Even though ziconotide didn’t turn out to be a blockbuster pain medication, it did shine a light on a novel pain pathway, says Richard Lewis, a University of Queensland, Australia, molecular pharmacologist and director of the school’s Institute for Molecular Bioscience Centre for Pain Research. “[The drug’s developers] basically showed that a specific calcium channel was analgesic if you blocked it. That was proof of concept for that target.”
Despite years of continued research into conotoxins as potential analgesics and a handful of clinical trials testing promising derivatives, however, no cone snail–inspired drugs other than ziconotide have made it to FDA approval. One reason is safety concerns, as venom peptides are extremely potent; another is the tendency for peptides to degrade quickly in the body. And in at least one case, a mid-course change in targeted indication is to blame, Lewis says.
About a decade ago, Lewis cofounded Xenome, a Brisbane-based biotech, to test a novel conotoxin-derived drug called Xen2174 for the treatment of cancer pain. Xen2174 blocked the reuptake of noradrenalin, a hormone that acts as a neurotransmitter and can be overproduced in some chronic pain cases. But after the FDA decided to reassign the drug to the treatment of post-surgical pain—in part to speed recruitment—Lewis says it failed to produce analgesic effects as promising as those the company had seen in patients with cancer-related pain. “It was disappointing that a promising molecule didn’t survive the change in direction at the clinical trial level.”
But researchers aren’t giving up.
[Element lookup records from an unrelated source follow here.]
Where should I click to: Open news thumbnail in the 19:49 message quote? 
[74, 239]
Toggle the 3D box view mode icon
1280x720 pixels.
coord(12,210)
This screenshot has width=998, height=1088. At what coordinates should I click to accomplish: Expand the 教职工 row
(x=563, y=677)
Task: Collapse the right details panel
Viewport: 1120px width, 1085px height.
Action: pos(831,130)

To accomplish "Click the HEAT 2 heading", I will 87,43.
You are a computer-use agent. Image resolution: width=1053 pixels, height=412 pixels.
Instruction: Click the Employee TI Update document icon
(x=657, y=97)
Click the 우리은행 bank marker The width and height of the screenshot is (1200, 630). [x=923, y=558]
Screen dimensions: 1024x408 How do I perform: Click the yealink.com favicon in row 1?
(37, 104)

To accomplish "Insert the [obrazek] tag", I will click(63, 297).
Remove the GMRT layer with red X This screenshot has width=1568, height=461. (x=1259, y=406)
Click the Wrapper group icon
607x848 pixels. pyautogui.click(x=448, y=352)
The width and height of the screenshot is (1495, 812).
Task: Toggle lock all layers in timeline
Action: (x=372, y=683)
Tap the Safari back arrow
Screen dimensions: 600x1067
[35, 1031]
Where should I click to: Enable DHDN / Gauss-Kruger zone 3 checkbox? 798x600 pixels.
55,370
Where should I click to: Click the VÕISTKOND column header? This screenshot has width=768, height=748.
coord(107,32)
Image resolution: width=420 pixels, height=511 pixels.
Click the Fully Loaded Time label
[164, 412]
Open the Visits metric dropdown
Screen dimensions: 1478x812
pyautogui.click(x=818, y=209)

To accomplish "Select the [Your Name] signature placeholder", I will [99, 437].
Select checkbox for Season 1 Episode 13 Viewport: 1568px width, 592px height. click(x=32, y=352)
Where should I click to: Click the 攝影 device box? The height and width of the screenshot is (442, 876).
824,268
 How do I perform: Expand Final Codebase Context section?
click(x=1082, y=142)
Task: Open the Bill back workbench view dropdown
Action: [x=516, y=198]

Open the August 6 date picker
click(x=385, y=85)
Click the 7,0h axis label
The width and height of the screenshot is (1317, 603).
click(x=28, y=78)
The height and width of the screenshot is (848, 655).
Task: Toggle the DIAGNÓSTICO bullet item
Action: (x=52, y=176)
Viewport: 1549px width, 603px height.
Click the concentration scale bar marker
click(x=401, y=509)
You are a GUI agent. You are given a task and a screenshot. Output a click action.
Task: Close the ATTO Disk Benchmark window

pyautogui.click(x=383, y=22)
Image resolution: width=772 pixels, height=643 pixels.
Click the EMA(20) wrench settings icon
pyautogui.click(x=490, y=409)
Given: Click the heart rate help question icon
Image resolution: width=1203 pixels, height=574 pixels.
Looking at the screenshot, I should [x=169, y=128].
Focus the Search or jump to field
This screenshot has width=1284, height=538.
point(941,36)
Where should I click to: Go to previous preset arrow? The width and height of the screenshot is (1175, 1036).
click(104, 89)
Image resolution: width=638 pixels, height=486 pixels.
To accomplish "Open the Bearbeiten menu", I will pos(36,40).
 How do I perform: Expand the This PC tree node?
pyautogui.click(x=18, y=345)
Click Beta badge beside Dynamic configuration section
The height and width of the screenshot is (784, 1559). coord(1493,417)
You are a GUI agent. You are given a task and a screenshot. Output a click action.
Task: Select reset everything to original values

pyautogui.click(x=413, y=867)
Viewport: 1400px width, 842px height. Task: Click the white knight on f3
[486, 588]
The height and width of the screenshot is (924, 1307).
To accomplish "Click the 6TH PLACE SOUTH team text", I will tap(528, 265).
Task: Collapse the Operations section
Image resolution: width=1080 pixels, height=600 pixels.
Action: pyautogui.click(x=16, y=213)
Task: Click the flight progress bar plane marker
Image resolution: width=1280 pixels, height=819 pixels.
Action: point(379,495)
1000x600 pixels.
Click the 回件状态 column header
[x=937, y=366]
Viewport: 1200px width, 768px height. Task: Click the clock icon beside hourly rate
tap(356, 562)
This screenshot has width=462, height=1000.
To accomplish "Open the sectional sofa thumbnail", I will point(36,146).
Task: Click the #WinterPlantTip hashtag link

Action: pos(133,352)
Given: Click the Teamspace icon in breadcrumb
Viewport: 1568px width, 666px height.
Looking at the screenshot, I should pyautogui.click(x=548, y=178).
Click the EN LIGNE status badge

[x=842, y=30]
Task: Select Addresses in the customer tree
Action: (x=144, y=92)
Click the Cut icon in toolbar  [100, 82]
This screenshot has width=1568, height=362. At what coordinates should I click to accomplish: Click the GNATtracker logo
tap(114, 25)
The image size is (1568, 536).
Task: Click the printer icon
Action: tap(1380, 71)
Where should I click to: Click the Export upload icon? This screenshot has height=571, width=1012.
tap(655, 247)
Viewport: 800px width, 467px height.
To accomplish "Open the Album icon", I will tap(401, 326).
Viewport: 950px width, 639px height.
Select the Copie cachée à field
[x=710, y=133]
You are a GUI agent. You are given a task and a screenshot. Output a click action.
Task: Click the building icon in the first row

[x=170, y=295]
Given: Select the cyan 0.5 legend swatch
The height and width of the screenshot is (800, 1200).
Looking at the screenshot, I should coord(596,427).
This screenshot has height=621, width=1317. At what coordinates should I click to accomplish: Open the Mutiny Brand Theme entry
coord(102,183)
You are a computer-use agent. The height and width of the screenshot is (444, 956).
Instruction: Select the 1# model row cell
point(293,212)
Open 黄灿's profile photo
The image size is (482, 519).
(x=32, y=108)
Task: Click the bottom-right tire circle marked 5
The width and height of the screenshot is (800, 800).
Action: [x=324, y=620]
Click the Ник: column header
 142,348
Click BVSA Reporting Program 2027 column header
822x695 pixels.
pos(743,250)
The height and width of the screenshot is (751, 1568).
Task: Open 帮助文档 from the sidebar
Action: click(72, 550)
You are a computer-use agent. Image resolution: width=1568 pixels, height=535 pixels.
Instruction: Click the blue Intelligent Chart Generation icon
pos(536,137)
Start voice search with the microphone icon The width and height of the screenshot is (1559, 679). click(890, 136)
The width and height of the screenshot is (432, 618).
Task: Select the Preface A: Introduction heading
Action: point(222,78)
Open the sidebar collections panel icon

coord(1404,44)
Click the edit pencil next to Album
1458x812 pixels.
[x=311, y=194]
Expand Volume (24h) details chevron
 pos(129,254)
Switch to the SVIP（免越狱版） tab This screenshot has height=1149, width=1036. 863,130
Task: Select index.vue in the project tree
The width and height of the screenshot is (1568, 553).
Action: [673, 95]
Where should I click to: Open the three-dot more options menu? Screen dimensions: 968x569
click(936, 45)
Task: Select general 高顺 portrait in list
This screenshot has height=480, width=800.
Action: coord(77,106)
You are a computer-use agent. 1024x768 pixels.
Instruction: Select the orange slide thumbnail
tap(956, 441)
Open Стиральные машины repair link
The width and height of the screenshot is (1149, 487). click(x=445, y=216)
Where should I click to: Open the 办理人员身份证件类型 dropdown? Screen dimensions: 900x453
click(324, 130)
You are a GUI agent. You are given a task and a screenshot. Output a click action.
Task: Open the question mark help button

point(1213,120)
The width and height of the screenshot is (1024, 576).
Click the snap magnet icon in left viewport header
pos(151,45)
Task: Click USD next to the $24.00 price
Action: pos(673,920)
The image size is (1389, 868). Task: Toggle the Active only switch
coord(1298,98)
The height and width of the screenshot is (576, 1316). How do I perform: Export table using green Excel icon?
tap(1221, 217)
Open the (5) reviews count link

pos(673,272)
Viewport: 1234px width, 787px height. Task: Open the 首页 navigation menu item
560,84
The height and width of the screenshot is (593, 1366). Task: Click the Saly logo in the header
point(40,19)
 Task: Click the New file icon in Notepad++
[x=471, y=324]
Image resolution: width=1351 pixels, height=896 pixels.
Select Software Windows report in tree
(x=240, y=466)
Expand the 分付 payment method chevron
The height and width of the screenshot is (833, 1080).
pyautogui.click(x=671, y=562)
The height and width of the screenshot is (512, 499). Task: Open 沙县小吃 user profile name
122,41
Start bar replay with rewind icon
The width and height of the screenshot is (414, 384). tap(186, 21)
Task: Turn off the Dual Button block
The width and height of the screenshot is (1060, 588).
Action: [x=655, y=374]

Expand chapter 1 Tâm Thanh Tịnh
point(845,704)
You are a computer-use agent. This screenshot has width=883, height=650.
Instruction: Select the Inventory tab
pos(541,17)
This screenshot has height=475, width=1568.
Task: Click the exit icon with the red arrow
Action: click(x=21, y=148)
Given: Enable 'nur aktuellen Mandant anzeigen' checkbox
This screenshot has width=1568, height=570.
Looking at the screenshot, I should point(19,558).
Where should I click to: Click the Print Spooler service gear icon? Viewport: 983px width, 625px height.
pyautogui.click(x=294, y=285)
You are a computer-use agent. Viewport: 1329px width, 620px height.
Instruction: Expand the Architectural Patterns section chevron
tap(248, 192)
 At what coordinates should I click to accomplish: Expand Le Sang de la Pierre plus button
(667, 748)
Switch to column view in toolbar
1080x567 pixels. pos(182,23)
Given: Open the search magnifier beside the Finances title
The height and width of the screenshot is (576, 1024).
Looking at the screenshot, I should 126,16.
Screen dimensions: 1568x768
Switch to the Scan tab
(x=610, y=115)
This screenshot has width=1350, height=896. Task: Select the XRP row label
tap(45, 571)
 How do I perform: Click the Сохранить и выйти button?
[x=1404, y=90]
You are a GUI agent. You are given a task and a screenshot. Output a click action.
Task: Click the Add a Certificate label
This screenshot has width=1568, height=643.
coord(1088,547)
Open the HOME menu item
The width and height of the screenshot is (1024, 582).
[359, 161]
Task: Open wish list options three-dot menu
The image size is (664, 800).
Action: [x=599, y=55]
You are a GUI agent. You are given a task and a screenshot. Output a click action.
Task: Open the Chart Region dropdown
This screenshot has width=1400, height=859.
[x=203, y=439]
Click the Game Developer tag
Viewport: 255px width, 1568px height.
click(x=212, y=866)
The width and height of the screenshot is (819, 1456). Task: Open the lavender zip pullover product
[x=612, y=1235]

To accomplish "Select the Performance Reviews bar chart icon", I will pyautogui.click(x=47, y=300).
Lewis says that cone snails, of which there are believed to be about 750 or 800 species, represent fertile ground for the search for novel analgesics. Each species has its own unique blend of peptides that make up its venom, and he estimates that, so far, “we’re at about 1 percent of knowing the major components.”
Holford’s work, which seeks to get a handle on the chemical diversity of cone snail venom, could inform that search. The research—known as venomics—involves using genomics to assemble phylogenetic trees of known cone snail species. By targeting the venoms of species that are related to cone snails such as C. magus that have already yielded promising conotoxins, Holford says she can streamline the search for newer peptides that may be able to cross the blood-brain barrier or target peripheral pain receptors. “I like to call it ‘from mollusks to medicine’ or ‘from beach to bedside,’” Holford says.